Un Etat ou deux Etats en Palestine ? Quelles sont les conditions de la paix ?

Conférence-débat à Montauban

à l’invitation de l’AFPS 82

le samedi 4 février 2012

par Pierre Stambul (co-président de l’Ujfp).

En 1988 à Alger, la direction de l’OLP (Organisation de libération de la Palestine) a reconnu l’Etat d’Israël dans ses frontières d’avant 1967 et a limité ses revendications à un Etat palestinien sur 22% de la Palestine historique (Gaza, Jérusalem Est et Cisjordanie). Avant d’examiner les circonstances historiques qui ont mené à cette concession majeure et ce qui s’en est suivi, il convient de faire une constatation facile : près de 20 ans après les accords d’Oslo, conséquences de la décision d’Alger, l’occupant a détruit dans les faits toute possibilité d’établir un Etat palestinien qui soit autre chose que la juxtaposition de bantoustans isolés et non-viables. Alors, utopie pour utopie, revenons sur ce débat « un Etat/deux Etats ».

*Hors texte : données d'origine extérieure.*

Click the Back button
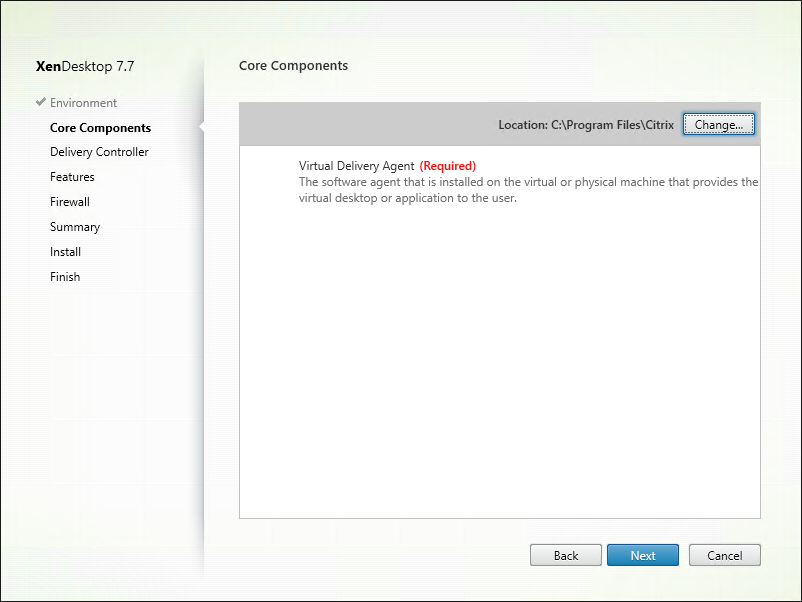This screenshot has width=802, height=602. pyautogui.click(x=566, y=555)
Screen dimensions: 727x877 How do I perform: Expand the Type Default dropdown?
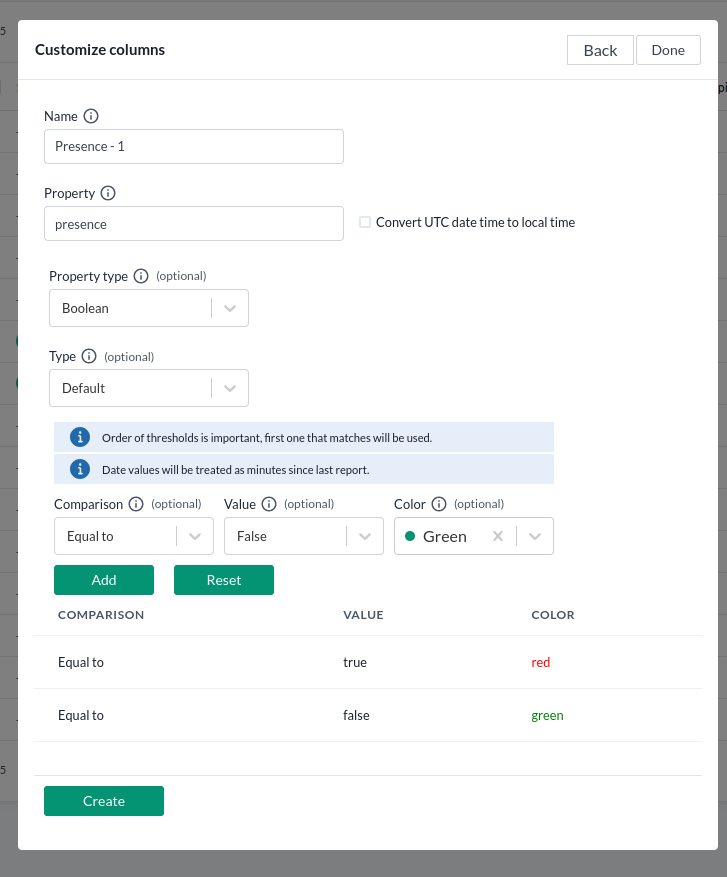pos(230,388)
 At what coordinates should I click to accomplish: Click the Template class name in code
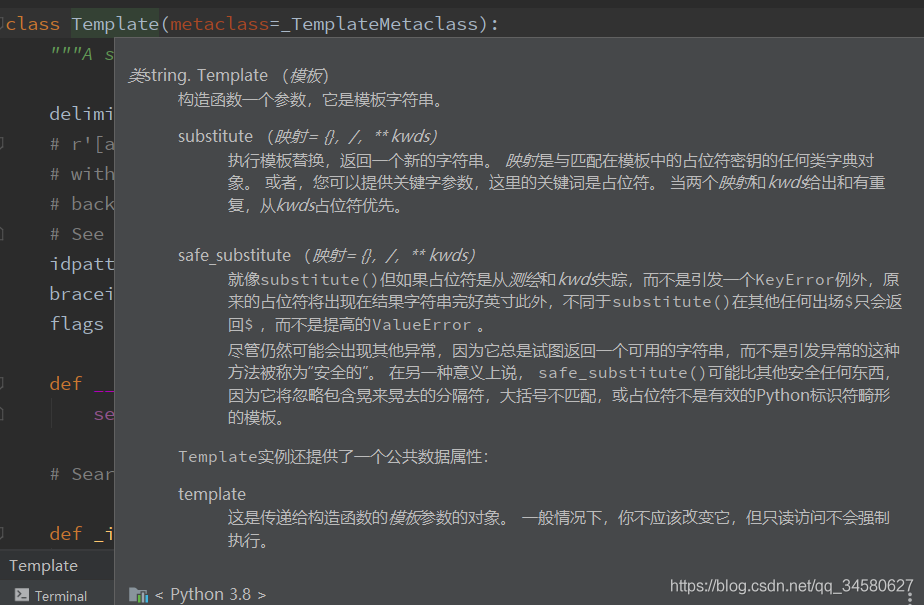tap(115, 23)
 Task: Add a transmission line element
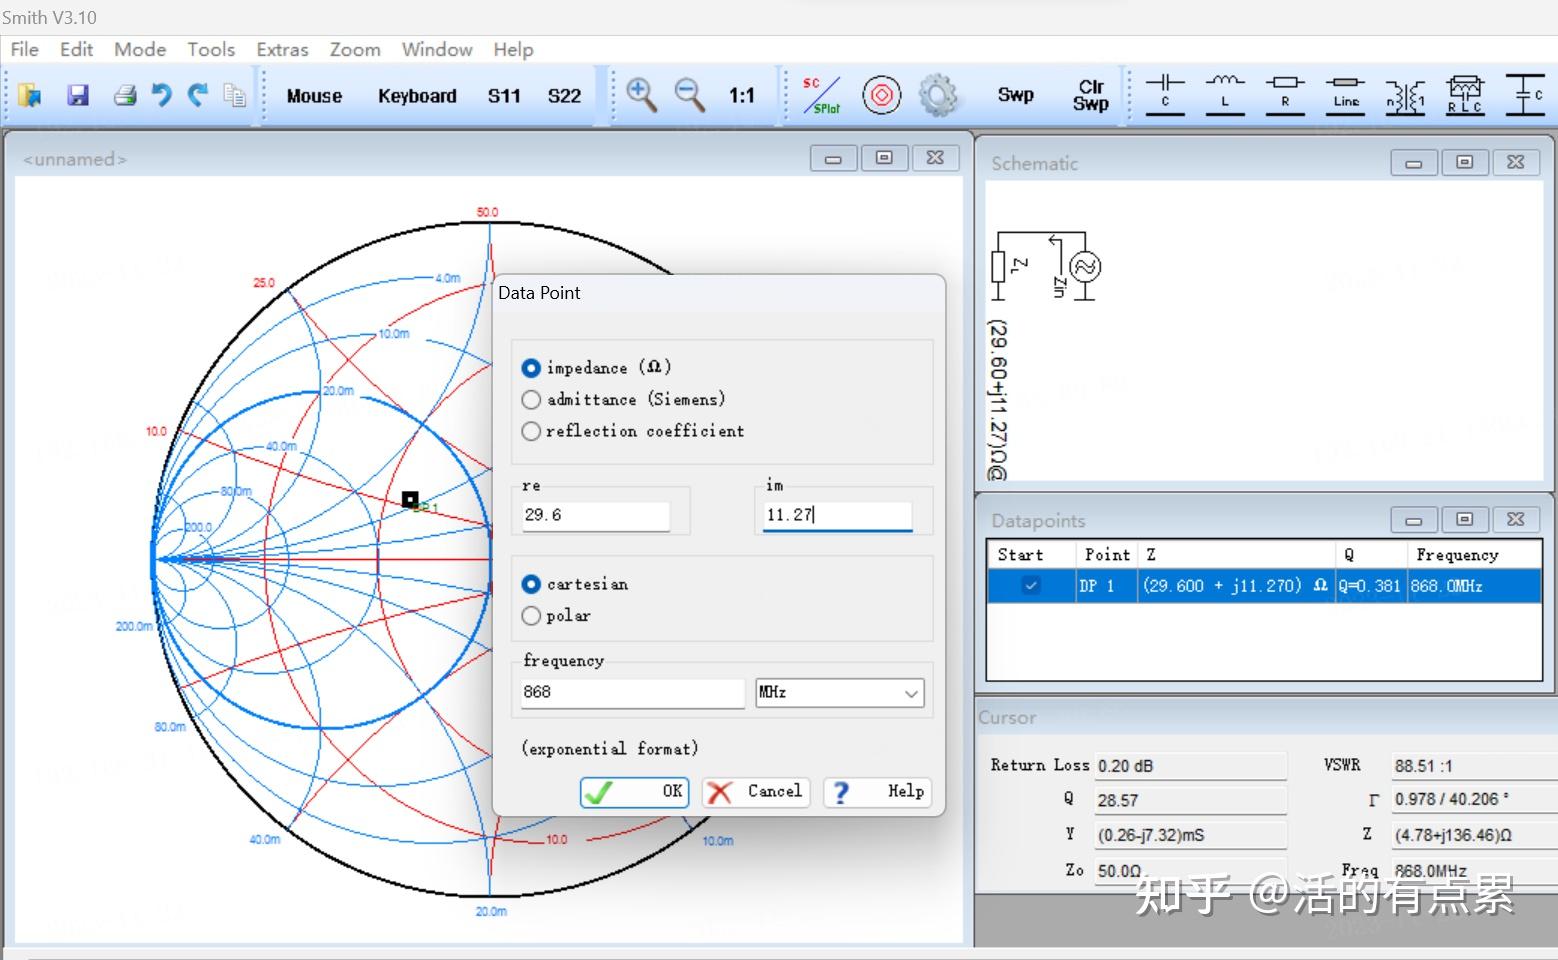[x=1345, y=94]
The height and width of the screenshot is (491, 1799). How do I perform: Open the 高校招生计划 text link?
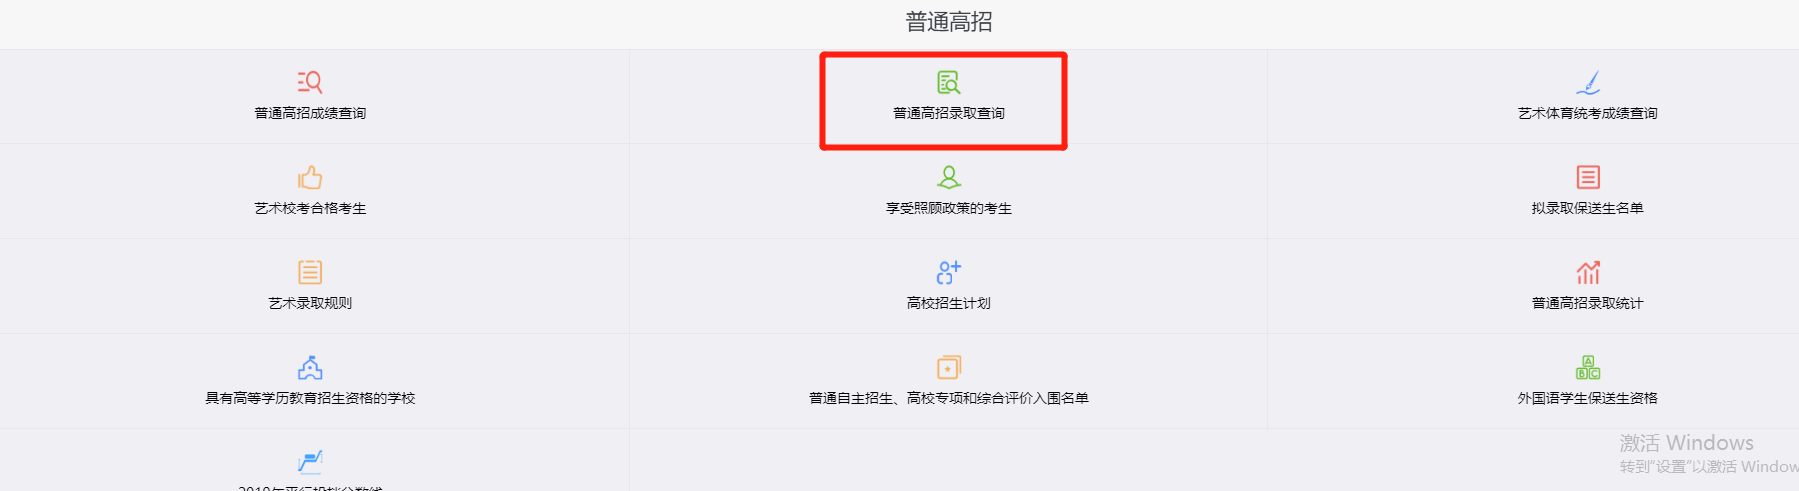click(948, 303)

La question fondamentale : l’Etat juif.

Sans doute, parmi les Juifs qui arrivent en Palestine dès les années 1900, beaucoup cherchent un refuge, face à l’antisémitisme européen. Mais le projet politique qui est à l’œuvre, le sionisme, a dès le départ une autre signification qui est raciste. Pour les sionistes, la Palestine est « une terre sans peuple pour un peuple sans terre » (phrase due à Zangwill dans un autre contexte) et le peuple palestinien n’existe pas. Pour les sionistes, les Juifs ont vécu 2000 ans d’exil et de souffrance lors d’une longue parenthèse (la diaspora) et ils ont fait leur « retour » sur la terre de leurs ancêtres. On sait aujourd’hui qu’il n’y a eu ni exil, ni retour (lire Shlomo Sand). Pour les sionistes (c’est enseigné en Israël et on trouve ces délires sur de nombreux sites sionistes), la Palestine était (faiblement) peuplée de populations composites amenées là par l’occupant ottoman. Le candidat républicain aux présidentielles américaines Newt Gingrich a repris officiellement ces thèses négationnistes sur la non-existence du peuple palestinien.

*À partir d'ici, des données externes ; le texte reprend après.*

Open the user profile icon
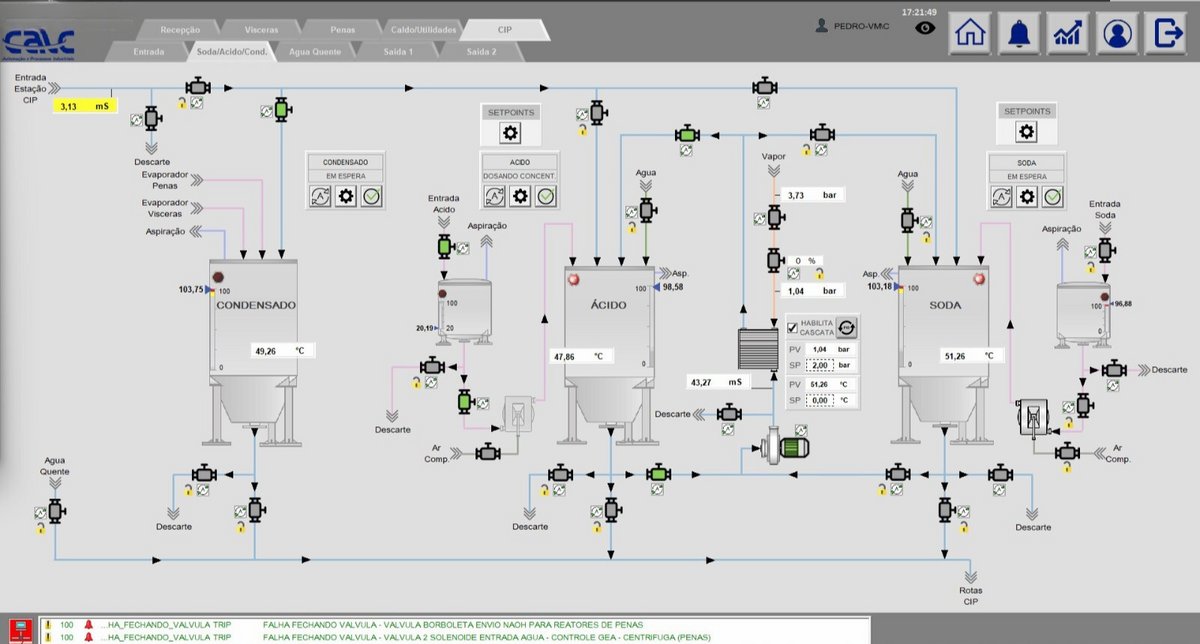The width and height of the screenshot is (1200, 644). point(1117,33)
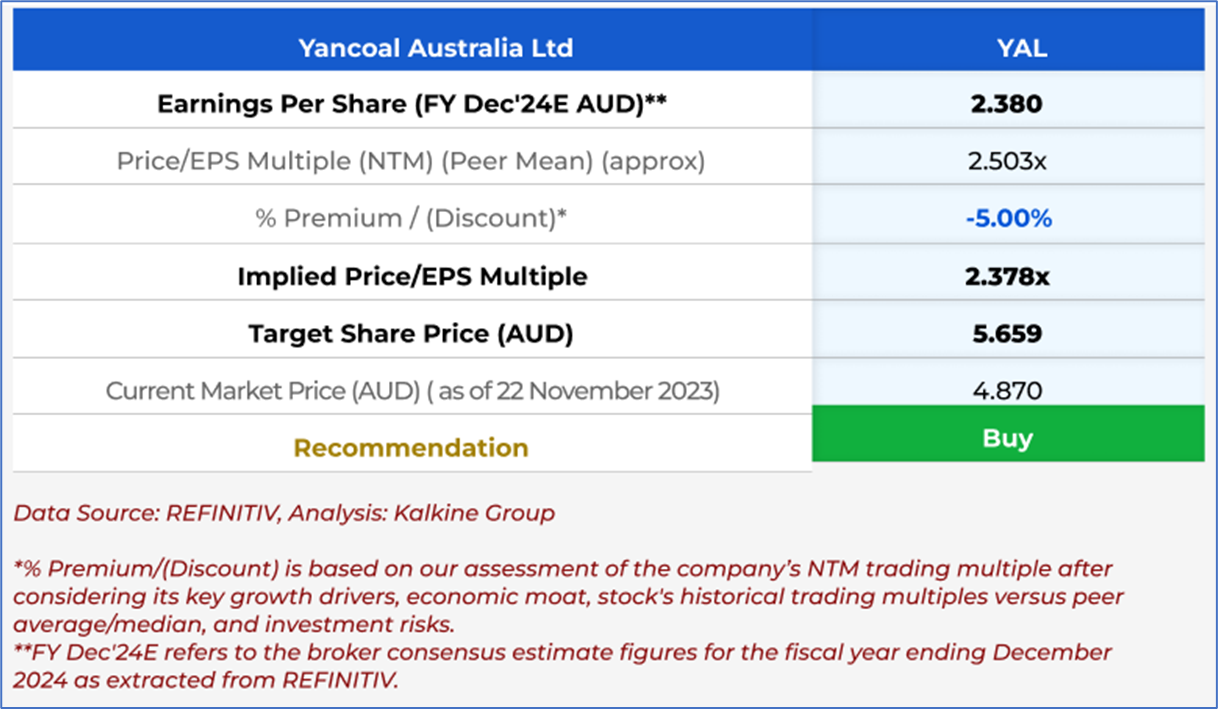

En 1919, Ben Gourion écrit que ces fellahs qui vivent en Palestine sont sûrement des descendants d’Hébreux (là il n’a pas tort) et qu’ils vont donc accepter le projet sioniste. Là, bien sûr il se trompe.

Le projet sioniste est un projet de conquête colonial très particulier. Il ne vise pas à exploiter les autochtones mais à les nier, à les expulser et à les remplacer par des Juifs. Ce projet est raciste : l’existence, la dignité et les droits des Palestiniens sont totalement niés.

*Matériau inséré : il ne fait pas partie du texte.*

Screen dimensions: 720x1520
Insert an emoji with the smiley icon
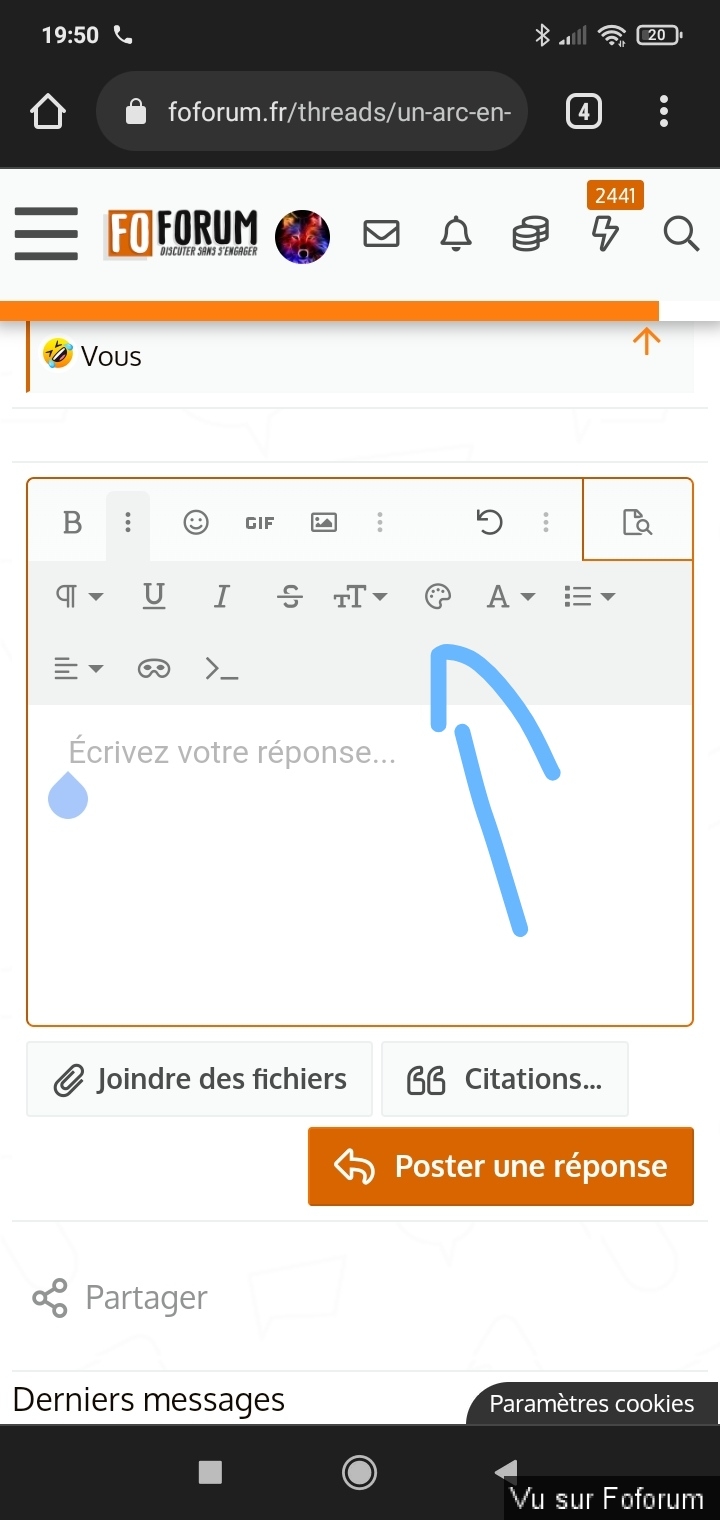coord(196,522)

Le KKL qui va déposséder les Palestiniens de leur propre pays a été fondé en 1901. La banque coloniale juive date de 1899. L’Agence juive est créée en 1929 et dans les faits, c’est plus que l’embryon du futur Etat juif. Le syndicat Histadrout est créé en 1920 et dans ses statuts, il vise à établir une « patrie de travail pour le peuple juif ».

Avant le sionisme, environ 4% de la population palestinienne était juive. En majorité, cette population arrivée à partir de la fin du XVIIIe siècle était très religieuse. Ces Juifs palestiniens vivent en bonne intelligence avec leurs voisins musulmans ou chrétiens et ils seront longtemps hostiles au sionisme. Les Palestiniens ne sont pas contre une cohabitation avec les Juifs. Mais après la déclaration Balfour, ce qu’ils constatent, c’est une conquête rampante de leur pays et surtout la création d’un véritable Etat avec ses institutions et son armée qui grignote leur territoire et a d’entrée comme projet leur expulsion.

La révolte palestinienne de 1929 et surtout la grande révolte de 1936 qui sera impitoyablement réprimée par le colonialisme britannique ne traduisent pas un refus de cohabitation mais un refus de domination. L’Etat juif en construction prépare très tôt l’expulsion qui se déroulera en 1948 parce qu’il ne donne pas la moindre place aux Palestiniens.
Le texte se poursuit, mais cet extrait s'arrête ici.